• _Task objective_
The response must be a precise copy of the records that follow.

• _Dataset extract_
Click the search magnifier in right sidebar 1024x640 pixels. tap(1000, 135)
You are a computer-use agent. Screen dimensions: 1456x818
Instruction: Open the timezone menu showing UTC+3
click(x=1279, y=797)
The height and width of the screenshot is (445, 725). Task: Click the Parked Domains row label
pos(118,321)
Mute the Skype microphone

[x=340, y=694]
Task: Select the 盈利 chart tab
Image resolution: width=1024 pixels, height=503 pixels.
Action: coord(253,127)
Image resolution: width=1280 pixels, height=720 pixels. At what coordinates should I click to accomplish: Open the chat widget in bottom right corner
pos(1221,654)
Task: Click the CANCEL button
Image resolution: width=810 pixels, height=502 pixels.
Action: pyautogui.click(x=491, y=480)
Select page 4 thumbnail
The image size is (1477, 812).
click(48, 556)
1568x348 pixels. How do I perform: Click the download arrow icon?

• _Expected output_
Click the search magnifier in right sidebar 1024x640 pixels. tap(1000, 135)
You are a computer-use agent. Screen dimensions: 1456x818
Instruction: Open the timezone menu showing UTC+3
click(x=1279, y=797)
The height and width of the screenshot is (445, 725). Task: Click the Parked Domains row label
pos(118,321)
Mute the Skype microphone

[x=340, y=694]
Task: Select the 盈利 chart tab
Image resolution: width=1024 pixels, height=503 pixels.
Action: coord(253,127)
Image resolution: width=1280 pixels, height=720 pixels. At what coordinates should I click to accomplish: Open the chat widget in bottom right corner
pos(1221,654)
Task: Click the CANCEL button
Image resolution: width=810 pixels, height=502 pixels.
Action: pyautogui.click(x=491, y=480)
Select page 4 thumbnail
The image size is (1477, 812).
click(48, 556)
1568x348 pixels. How do I perform: Click the download arrow icon?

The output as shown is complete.